[Numpy-discussion] 2D binning
Mathew Yeates
mat.yeates@gmail....
Wed Jun 2 12:23:29 CDT 2010
thanks. I am also getting an error in ndi.mean
Were you getting the error
"RuntimeError: data type not supported"?
-Mathew
On Wed, Jun 2, 2010 at 9:40 AM, Wes McKinney <wesmckinn@gmail.com> wrote:
> On Wed, Jun 2, 2010 at 3:41 AM, Vincent Schut <schut@sarvision.nl> wrote:
> > On 06/02/2010 04:52 AM, josef.pktd@gmail.com wrote:
> >> On Tue, Jun 1, 2010 at 9:57 PM, Zachary Pincus<zachary.pincus@yale.edu>
> wrote:
> >>>> I guess it's as fast as I'm going to get. I don't really see any
> >>>> other way. BTW, the lat/lons are integers)
> >>>
> >>> You could (in c or cython) try a brain-dead "hashtable" with no
> >>> collision detection:
> >>>
> >>> for lat, long, data in dataset:
> >>> bin = (lat ^ long) % num_bins
> >>> hashtable[bin] = update_incremental_mean(hashtable[bin], data)
> >>>
> >>> you'll of course want to do some experiments to see if your data are
> >>> sufficiently sparse and/or you can afford a large enough hashtable
> >>> array that you won't get spurious hash collisions. Adding error-
> >>> checking to ensure that there are no collisions would be pretty
> >>> trivial (just keep a table of the lat/long for each hash value, which
> >>> you'll need anyway, and check that different lat/long pairs don't get
> >>> assigned the same bin).
> >>>
> >>> Zach
> >>>
> >>>
> >>>
> >>>> -Mathew
> >>>>
> >>>> On Tue, Jun 1, 2010 at 1:49 PM, Zachary Pincus<
> zachary.pincus@yale.edu
> >>>>> wrote:
> >>>>> Hi
> >>>>> Can anyone think of a clever (non-lopping) solution to the
> >>>> following?
> >>>>>
> >>>>> A have a list of latitudes, a list of longitudes, and list of data
> >>>>> values. All lists are the same length.
> >>>>>
> >>>>> I want to compute an average of data values for each lat/lon pair.

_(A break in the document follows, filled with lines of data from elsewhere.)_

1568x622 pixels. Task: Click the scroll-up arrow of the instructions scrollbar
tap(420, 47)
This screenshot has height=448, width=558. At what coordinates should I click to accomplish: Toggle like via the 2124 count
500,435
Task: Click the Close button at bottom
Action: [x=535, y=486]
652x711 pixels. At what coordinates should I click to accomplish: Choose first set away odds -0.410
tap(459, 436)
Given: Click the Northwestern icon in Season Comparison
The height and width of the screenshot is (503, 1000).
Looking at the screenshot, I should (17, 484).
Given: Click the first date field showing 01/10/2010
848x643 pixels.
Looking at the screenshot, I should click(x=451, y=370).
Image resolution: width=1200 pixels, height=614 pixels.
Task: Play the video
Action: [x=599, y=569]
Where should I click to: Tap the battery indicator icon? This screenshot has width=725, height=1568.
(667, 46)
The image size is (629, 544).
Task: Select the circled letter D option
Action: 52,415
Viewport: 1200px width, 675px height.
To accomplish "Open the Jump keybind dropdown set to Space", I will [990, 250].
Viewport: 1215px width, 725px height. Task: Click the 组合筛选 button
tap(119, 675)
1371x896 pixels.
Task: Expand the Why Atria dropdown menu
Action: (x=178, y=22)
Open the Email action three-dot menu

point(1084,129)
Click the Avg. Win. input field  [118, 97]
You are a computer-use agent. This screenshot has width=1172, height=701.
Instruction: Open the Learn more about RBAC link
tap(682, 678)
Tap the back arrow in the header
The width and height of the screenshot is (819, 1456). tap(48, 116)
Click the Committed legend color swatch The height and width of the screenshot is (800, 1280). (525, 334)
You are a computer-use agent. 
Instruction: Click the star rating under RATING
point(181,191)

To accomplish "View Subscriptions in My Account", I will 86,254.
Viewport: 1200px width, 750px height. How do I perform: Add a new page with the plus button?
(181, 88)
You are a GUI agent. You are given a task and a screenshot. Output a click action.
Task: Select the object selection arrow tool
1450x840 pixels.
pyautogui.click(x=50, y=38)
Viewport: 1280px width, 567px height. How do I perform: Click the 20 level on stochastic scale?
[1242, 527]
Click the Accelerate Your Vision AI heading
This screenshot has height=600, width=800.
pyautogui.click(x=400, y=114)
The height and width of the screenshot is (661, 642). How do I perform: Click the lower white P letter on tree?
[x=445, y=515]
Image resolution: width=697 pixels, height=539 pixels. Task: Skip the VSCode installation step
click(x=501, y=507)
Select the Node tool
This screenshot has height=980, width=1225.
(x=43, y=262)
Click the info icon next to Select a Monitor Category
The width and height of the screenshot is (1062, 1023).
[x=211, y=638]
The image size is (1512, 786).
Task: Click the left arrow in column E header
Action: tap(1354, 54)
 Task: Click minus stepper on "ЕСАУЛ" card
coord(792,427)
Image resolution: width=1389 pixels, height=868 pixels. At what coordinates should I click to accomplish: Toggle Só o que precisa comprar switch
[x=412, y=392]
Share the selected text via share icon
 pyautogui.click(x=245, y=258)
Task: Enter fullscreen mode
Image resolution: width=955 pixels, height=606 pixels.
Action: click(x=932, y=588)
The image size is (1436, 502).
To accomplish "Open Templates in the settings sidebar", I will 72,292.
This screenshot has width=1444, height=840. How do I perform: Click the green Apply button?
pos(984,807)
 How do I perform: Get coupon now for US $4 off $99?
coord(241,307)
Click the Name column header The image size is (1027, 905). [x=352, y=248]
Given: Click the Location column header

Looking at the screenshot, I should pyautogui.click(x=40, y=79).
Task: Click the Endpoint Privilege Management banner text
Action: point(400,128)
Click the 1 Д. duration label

> >>>>> e.g. if lat[1001] lon[1001] = lat[2001] [lon [2001] then
> >>>>> data[1001] = (data[1001] + data[2001])/2
> >>>>>
> >>>>> Looping is going to take wayyyy to long.
> >>>>
> >>>> As a start, are the "equal" lat/lon pairs exactly equal (i.e. either
> >>>> not floating-point, or floats that will always compare equal, that is,
> >>>> the floating-point bit-patterns will be guaranteed to be identical) or
> >>>> approximately equal to float tolerance?
> >>>>
> >>>> If you're in the approx-equal case, then look at the KD-tree in scipy
> >>>> for doing near-neighbors queries.
> >>>>
> >>>> If you're in the exact-equal case, you could consider hashing the lat/
> >>>> lon pairs or something. At least then the looping is O(N) and not
> >>>> O(N^2):
> >>>>
> >>>> import collections
> >>>> grouped = collections.defaultdict(list)
> >>>> for lt, ln, da in zip(lat, lon, data):
> >>>> grouped[(lt, ln)].append(da)
> >>>>
> >>>> averaged = dict((ltln, numpy.mean(da)) for ltln, da in
> >>>> grouped.items())
> >>>>
> >>>> Is that fast enough?
> >>
> >> If the lat lon can be converted to a 1d label as Wes suggested, then
> >> in a similar timing exercise ndimage was the fastest.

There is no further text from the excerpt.